Laurion was unhappy with the way McKee treated his father, who was brought to the doctor after he had a stroke. Laurion went to several rate-your-doctor sites to give his opinion. That’s just free speech, isn’t it?
It sure is, says Laurion’s attorney, John D. Kelly of the Duluth firm Hanft Fride. “The court held that what my client was quoted as saying was not defamatory,” he says. “I do think the Internet makes it much easier for persons exercising poor judgment to broadcast defamatory statements, however… a medium… doesn’t change the quality of a statement from non-defamatory to defamatory.”
But McKee’s lawyer, Marshall Tanick, of Hellmuth & Johnson, says no matter where it was said, defamation is defamation.
“The thing that’s often misunderstood is that this was not just about free speech, but about making actual false statements,” Tanick says. “The problem is today’s unfettered opportunity to express opinion, whether or not the substance of what’s said is true or not. We need some boundaries.”
But boundaries were not on the minds of the Minnesota Supreme Court. Free speech was.

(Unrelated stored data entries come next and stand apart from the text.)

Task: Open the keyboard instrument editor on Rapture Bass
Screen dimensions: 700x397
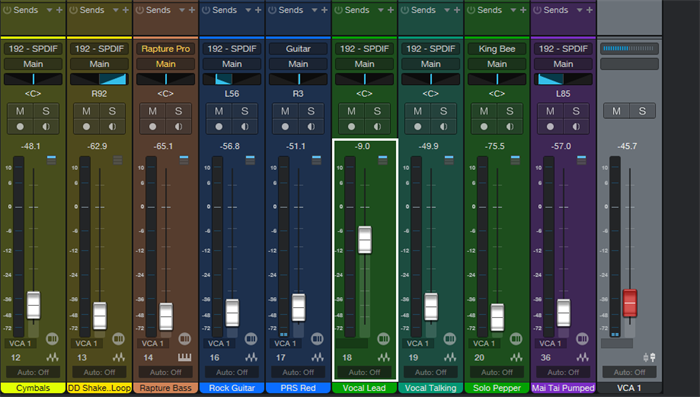Action: coord(184,357)
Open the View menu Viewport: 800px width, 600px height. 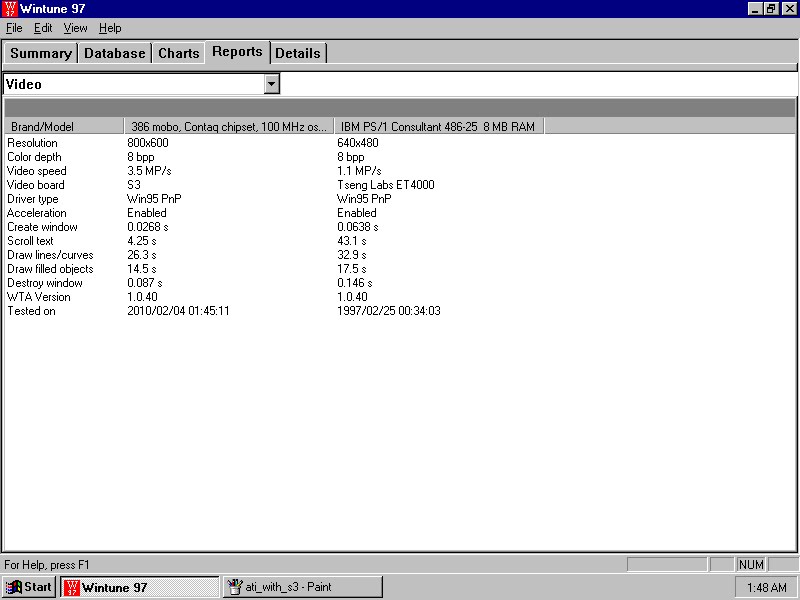76,28
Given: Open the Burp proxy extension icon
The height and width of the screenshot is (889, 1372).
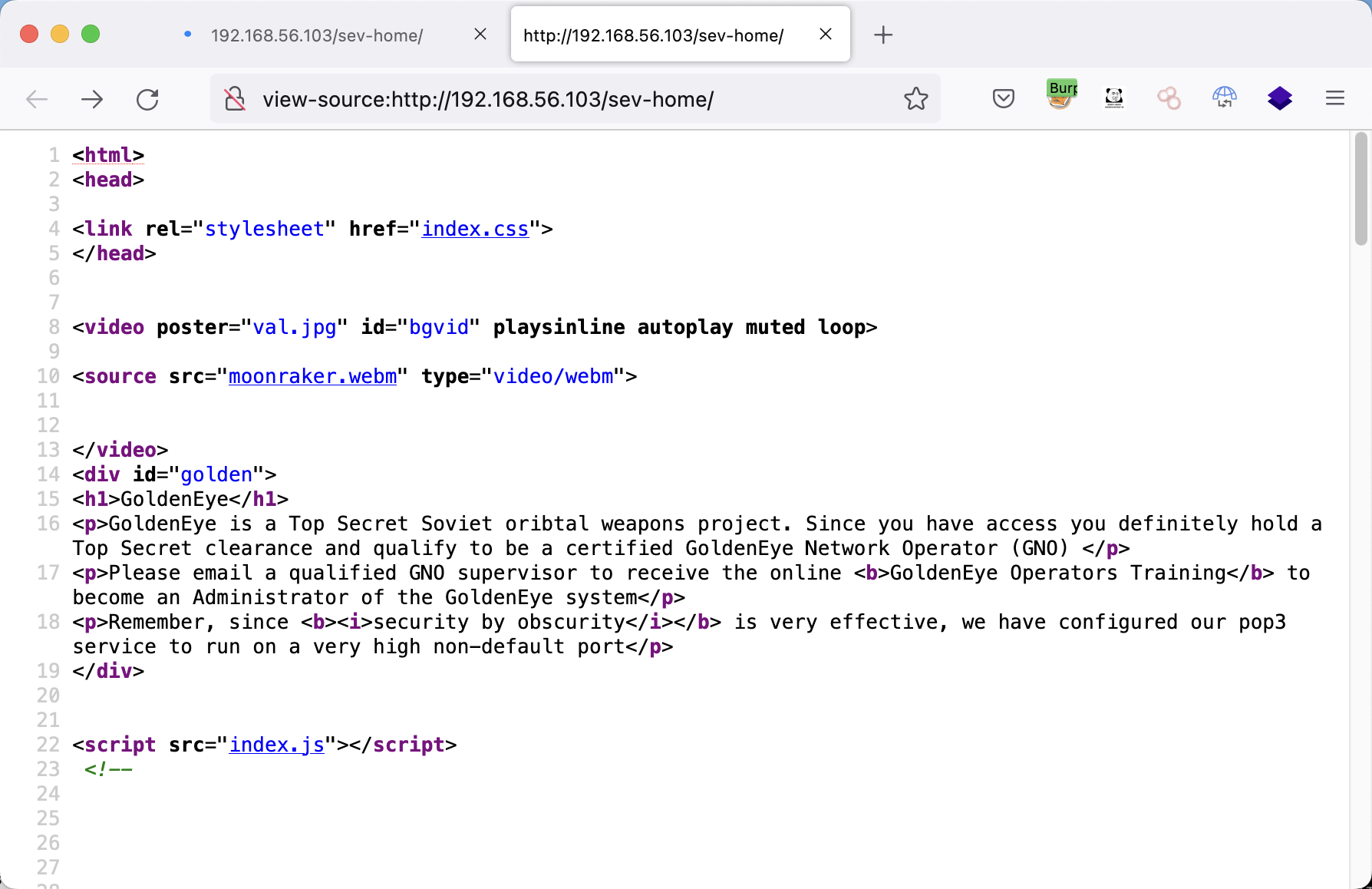Looking at the screenshot, I should 1060,96.
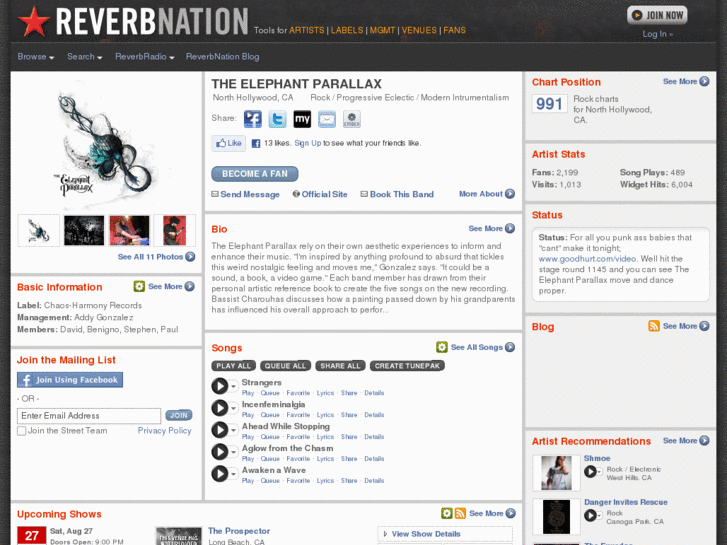Open the live band photo thumbnail

point(84,231)
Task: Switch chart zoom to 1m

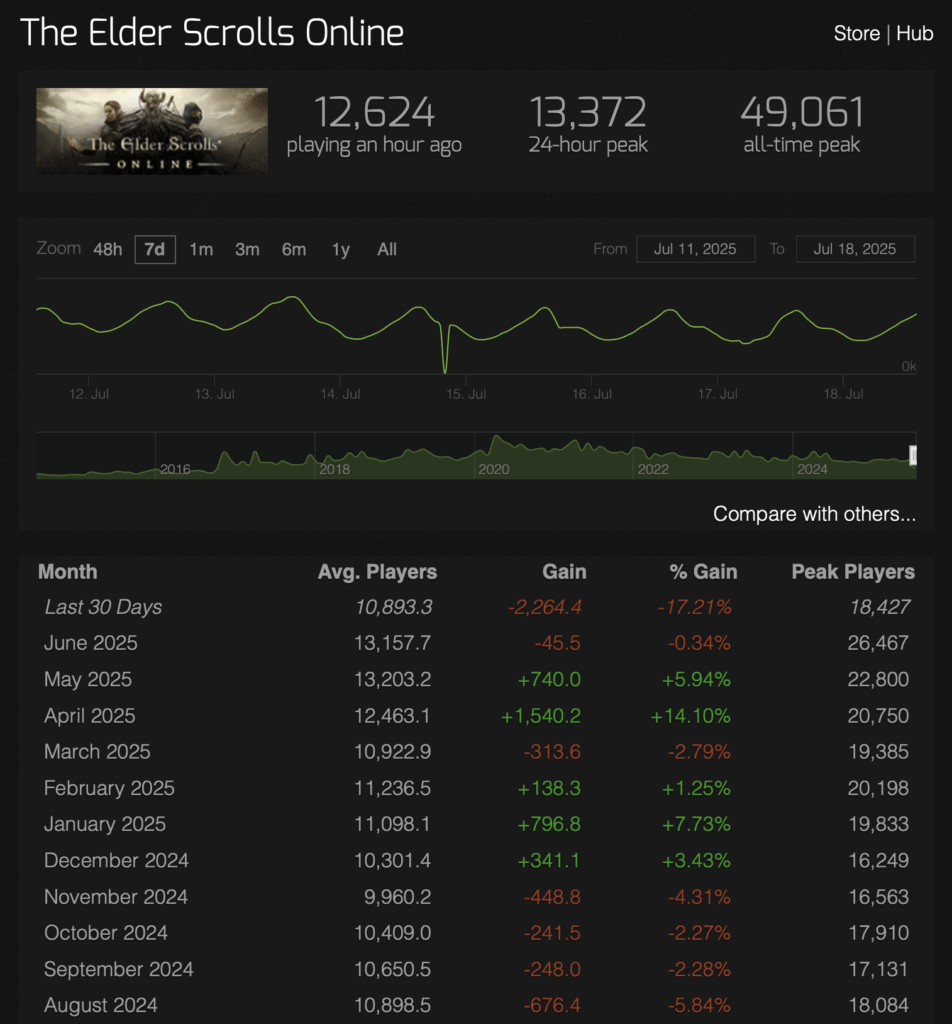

Chief Justice Lorie Gildea wrote, “The point of the post is, ‘This doctor did not treat my father well.’ I can’t grasp why that wouldn’t be protected opinion.” As to referring to the doctor as “a real tool,” Justice Alan Page wrote that the insult “falls into the category of pure opinion because the term … cannot be reasonably interpreted as a fact and it cannot be proven true or false.”
The takeaway from this case might be the knowledge that behind any rating service lie real people with real feelings. McKee spent more than $60,000 in the effort to clear his name, as he saw it. Dennis Laurion told the Star Tribune he spent the equivalent of two years’ income, some of which he had to borrow from relatives who supplied the money by raiding their retirement funds.